Size definitely mattered when it came to this large turned wooden bowl that sold for $1650.
Federal-style half-column mirror with a tablet painted and signed by Vivian Akers (1886-1966), $4400.
Queen Anne tavern table in maple, with moderately worn stretchers, turned legs, and pegged mortise-and-tenon construction, $1650.
Vivian Akers (1886-1966) of Norway, Maine, was an artist who frequently combined his painting with his woodworking skills. He was one of the original Harer frame makers, frequently framing his paintings in his own creations. In this sale he was represented by a small painted panel that he signed and dated “V. AKERS / 1948,” framed with a Federal-style half-column mirror. It seems likely that he created the mirror frame himself. The panel and mirror sold for $4400.
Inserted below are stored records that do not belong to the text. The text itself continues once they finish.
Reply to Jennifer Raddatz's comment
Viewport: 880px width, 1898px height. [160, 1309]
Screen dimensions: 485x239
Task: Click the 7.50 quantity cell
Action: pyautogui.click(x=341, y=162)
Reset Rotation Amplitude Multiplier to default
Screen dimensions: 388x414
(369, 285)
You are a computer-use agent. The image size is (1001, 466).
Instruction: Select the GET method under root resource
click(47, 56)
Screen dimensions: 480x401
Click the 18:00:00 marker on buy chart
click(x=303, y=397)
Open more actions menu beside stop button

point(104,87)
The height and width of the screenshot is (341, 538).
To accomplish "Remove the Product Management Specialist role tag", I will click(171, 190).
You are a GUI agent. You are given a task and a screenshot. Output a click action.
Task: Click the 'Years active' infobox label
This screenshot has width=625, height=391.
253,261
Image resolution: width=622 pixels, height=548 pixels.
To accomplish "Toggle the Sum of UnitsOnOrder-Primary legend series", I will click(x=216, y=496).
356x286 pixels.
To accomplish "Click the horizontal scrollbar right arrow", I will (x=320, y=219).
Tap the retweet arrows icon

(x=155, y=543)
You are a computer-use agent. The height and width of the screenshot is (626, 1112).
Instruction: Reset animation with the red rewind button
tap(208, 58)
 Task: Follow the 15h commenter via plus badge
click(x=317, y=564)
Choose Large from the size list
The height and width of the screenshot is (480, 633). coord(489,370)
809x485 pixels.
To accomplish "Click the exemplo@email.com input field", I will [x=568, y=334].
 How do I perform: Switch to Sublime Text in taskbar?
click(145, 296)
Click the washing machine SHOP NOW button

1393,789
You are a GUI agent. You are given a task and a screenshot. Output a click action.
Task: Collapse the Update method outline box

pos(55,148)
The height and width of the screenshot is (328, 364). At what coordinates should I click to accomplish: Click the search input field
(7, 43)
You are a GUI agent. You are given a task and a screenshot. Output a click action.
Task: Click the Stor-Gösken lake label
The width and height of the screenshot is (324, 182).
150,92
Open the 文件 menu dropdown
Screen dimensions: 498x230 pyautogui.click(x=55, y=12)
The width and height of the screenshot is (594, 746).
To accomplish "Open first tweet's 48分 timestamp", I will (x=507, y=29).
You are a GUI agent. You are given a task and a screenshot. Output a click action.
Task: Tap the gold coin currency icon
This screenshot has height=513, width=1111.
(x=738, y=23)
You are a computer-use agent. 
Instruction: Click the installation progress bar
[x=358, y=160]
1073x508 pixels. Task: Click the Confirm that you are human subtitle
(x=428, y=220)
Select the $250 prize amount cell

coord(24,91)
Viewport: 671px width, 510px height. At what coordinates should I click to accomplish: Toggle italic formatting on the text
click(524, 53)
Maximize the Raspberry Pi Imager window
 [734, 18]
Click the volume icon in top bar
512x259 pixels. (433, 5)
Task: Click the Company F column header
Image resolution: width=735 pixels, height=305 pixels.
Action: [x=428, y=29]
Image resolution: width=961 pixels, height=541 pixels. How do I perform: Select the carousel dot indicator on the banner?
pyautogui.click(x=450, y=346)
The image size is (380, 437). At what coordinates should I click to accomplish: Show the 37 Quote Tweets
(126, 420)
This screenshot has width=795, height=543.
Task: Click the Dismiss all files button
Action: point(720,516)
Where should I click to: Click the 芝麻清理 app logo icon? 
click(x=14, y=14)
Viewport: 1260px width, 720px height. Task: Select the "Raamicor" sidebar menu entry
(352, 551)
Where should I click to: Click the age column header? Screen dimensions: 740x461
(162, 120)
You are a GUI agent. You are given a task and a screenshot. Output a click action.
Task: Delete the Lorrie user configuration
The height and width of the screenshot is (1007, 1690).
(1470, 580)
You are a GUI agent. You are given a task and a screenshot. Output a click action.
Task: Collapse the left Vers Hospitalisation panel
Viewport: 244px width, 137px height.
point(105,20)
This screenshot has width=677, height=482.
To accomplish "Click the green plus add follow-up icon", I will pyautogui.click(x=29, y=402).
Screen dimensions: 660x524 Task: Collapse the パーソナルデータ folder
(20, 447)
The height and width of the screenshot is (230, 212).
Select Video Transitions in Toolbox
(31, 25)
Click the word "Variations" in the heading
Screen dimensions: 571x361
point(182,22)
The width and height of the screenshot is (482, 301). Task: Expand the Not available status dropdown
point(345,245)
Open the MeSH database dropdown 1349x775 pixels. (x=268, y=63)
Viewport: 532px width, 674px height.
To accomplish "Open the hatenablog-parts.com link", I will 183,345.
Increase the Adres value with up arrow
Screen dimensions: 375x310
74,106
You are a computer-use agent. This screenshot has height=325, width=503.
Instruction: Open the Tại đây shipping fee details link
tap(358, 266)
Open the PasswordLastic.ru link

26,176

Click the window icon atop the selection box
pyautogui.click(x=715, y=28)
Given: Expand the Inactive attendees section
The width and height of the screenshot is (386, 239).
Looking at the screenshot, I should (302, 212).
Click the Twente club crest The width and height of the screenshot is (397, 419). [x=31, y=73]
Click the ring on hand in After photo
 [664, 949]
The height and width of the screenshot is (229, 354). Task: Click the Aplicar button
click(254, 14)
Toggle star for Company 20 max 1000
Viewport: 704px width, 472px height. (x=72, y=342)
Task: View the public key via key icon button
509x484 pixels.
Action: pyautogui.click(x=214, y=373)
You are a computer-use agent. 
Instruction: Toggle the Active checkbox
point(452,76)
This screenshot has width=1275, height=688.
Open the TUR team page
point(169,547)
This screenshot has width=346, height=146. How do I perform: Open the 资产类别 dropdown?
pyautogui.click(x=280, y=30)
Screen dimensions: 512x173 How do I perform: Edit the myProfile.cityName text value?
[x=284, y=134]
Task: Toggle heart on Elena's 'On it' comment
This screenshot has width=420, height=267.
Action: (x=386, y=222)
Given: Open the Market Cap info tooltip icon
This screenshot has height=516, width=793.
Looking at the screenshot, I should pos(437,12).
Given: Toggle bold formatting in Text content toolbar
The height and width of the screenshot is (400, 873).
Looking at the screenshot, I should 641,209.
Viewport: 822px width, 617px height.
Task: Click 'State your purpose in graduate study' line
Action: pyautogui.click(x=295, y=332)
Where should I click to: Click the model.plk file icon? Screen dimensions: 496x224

One interesting item in the sale was a lantern. The curious thing about the painted wooden and tin lantern is that the top flipped open to reveal a wool-covered surface. The partly legible stenciled legend on top read “R. B. OSTROM / MANUFACTURER / ANGOLA, N. Y. / PATENTED MARCH 14TH 1865 / BY D. L. JACQUES.” My first guess was that it was for warming mittens, which could be pressed beneath the lid. But I discovered online Jacques’s patent application, which contended that it was specifically for creating light and heat and for warming the feet or hands of the carrier. There wasn’t much room under the lid for more than half of a foot or hand at any one time, but that’s apparently what the purpose was. The patent also made the highly doubtful assertion that the whole thing was fireproof. It was a delightfully unusual little contraption, and it sold for $104.50.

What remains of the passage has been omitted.